Philly.com Op-Ed by Rob Buscher: My relatives survived Hiroshima. I know the damage that Trump's nuclear rhetoric will cause.

Philly.com, August 29th, 2017

My relatives survived Hiroshima. I know the damage that Trump's nuclear rhetoric will cause.

 

President Trump’s increasingly hawkish statements on North Korean relations, including his dangerous “all options are on the table” rhetoric, are clear to me as a Japanese American to refer to the use of nuclear weapons.

Because of the unresolved historical tensions between North Korea, the United States, and Japan, it is highly likely that North Korea would target U.S. interests in Japan in addition to any attack on South Korea. This would embroil Japan, a pacifist nation as mandated by the postwar constitution, in a regional conflict that might very well result in another atomic weapon being used against it.

For these reasons, it is both irresponsible and morally reprehensible for the president or his administration to make statements that could incite North Korean aggression. If Trump authorizes nuclear deterrence, the innocent civilians of South Korea and Japan – and their overseas relatives —will suffer dearly.

On Aug. 6 and 9, 1945, the U.S. dropped atomic bombs on Hiroshima and Nagasaki, Japan. Combined death tolls, estimated at 150,000 to 200,000, were almost entirely civilian. In an instant, these atomic bombs indiscriminately incinerated schools, hospitals, banks, libraries, sporting arenas, residences, and the people inside them. Many who survived the initial blast eventually died of radiation poisoning or developed cancer later in life related to the radiation exposure.

### DATA EXTRACTS
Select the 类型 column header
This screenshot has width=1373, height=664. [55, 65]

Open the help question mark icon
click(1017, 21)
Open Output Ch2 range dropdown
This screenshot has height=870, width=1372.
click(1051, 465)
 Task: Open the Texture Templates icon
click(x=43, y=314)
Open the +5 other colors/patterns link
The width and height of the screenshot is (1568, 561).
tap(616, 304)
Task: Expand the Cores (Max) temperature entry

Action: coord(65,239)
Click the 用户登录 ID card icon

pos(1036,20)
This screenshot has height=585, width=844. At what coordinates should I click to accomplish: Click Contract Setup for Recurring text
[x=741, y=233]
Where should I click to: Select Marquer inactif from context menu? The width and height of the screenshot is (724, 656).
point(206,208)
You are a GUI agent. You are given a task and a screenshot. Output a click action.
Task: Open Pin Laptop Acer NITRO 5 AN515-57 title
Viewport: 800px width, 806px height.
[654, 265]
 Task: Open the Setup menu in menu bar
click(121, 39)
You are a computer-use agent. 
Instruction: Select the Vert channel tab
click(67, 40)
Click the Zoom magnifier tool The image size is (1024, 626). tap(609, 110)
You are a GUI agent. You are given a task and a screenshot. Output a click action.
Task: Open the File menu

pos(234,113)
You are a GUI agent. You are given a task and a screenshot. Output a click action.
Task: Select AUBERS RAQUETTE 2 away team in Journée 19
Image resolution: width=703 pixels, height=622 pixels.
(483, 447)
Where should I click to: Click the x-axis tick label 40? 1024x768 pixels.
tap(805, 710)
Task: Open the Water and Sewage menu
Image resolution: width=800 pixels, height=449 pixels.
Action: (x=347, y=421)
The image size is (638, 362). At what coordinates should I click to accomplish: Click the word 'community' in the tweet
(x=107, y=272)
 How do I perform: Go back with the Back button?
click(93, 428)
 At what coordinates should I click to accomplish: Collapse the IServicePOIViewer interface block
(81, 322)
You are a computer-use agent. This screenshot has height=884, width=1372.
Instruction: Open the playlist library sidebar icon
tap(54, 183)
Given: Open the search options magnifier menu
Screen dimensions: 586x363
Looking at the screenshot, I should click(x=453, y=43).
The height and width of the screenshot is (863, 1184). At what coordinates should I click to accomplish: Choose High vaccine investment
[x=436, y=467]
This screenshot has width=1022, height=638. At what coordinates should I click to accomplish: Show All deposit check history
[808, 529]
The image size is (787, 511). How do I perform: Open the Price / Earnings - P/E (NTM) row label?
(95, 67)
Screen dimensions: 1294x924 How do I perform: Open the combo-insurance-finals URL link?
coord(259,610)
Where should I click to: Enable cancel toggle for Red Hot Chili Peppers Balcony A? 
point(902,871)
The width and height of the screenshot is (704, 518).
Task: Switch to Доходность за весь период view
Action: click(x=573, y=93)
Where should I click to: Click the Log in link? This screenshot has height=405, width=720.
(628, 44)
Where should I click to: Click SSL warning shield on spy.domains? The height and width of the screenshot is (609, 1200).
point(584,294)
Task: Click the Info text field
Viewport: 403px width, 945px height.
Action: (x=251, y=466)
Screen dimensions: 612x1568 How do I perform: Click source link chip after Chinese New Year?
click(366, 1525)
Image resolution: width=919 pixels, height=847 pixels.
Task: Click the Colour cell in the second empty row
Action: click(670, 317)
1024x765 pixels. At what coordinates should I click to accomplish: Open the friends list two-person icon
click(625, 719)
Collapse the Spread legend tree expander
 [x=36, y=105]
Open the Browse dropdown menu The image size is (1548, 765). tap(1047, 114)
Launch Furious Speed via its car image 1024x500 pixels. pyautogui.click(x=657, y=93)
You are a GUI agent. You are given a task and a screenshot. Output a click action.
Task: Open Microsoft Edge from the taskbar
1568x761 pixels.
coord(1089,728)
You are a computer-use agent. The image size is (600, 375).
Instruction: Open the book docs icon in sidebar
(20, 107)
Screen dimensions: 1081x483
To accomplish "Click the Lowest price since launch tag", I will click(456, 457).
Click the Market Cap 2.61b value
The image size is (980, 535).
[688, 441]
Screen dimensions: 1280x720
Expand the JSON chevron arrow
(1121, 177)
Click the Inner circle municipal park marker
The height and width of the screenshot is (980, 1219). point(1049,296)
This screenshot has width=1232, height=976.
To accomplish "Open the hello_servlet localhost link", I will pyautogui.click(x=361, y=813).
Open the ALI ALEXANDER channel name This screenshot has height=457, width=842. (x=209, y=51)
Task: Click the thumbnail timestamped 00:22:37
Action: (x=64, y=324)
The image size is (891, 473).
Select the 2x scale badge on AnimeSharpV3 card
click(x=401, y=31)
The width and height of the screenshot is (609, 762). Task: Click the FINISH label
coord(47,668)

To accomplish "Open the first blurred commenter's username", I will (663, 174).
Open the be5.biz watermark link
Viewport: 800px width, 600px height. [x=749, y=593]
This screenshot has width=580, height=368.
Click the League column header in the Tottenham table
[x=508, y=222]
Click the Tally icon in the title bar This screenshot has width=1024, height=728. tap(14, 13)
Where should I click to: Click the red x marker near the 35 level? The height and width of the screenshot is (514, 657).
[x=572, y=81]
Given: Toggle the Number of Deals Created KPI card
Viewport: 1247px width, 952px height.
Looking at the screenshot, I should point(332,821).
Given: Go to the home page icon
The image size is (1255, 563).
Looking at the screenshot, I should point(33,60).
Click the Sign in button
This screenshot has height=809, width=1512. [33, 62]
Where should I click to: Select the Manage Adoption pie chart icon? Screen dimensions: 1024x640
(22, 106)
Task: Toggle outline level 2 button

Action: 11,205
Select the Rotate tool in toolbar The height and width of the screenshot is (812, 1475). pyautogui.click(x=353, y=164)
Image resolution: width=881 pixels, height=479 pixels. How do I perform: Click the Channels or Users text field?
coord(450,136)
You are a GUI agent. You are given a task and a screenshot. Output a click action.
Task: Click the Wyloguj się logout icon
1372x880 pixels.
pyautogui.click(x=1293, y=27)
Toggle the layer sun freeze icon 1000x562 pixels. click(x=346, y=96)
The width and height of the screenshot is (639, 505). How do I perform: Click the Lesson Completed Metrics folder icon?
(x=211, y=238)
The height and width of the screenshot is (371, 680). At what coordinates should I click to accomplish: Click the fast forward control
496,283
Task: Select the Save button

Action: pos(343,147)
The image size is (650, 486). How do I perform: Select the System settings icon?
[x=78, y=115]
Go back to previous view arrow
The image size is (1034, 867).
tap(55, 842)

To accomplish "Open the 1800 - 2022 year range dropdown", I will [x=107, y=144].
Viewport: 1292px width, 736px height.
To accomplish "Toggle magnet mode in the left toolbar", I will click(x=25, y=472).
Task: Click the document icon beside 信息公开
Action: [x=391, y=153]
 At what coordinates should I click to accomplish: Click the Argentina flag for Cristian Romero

### TASK A
In the op-ed on nuclear rhetoric, on which dates did the U.S. drop atomic bombs on Hiroshima and Nagasaki?
### TASK B
Name every kind of place that the op-ed says the atomic bombs incinerated.
### TASK C
Continue the op-ed on Trump's nuclear rhetoric from its final sentence.

### WRITTEN ANSWER A
August 6 and 9, 1945.

### WRITTEN ANSWER B
Schools, hospitals, banks, libraries, sporting arenas, and residences.

### WRITTEN ANSWER C
If the same 20-kiloton bomb that detonated over Nagasaki were dropped on Philadelphia City Hall today, nearly all the buildings and people in Center City from the Delaware River to the Schuylkill and from Girard to Wharton Avenues would be annihilated.

The unfathomable burden of being the only country and ethnic community to have a nuclear weapon used against them permanently damaged the psyche of Japanese nationals and Japanese Americans alike.

Before the Immigration Act of 1924 prohibited Asians from entering the U.S., Hiroshima and its neighboring Yamaguchi Prefecture were the two largest regions from which Japanese immigrants originated. Of the approximately 120,000 Japanese Americans who were incarcerated in the U.S. during World War II, many lost relatives or family friends who lived in Hiroshima or Nagasaki.

Survivors in the U.S., Japan, and elsewhere are known as hibakusha or “bomb-affected persons.” Some have suffered medical abnormalities, others have children with birth defects, but all of them experience survivor’s guilt and post-traumatic stress to some extent. These mental health conditions often extend to their offspring, who suffer from acute intergenerational trauma in both their psyche and genetic memory.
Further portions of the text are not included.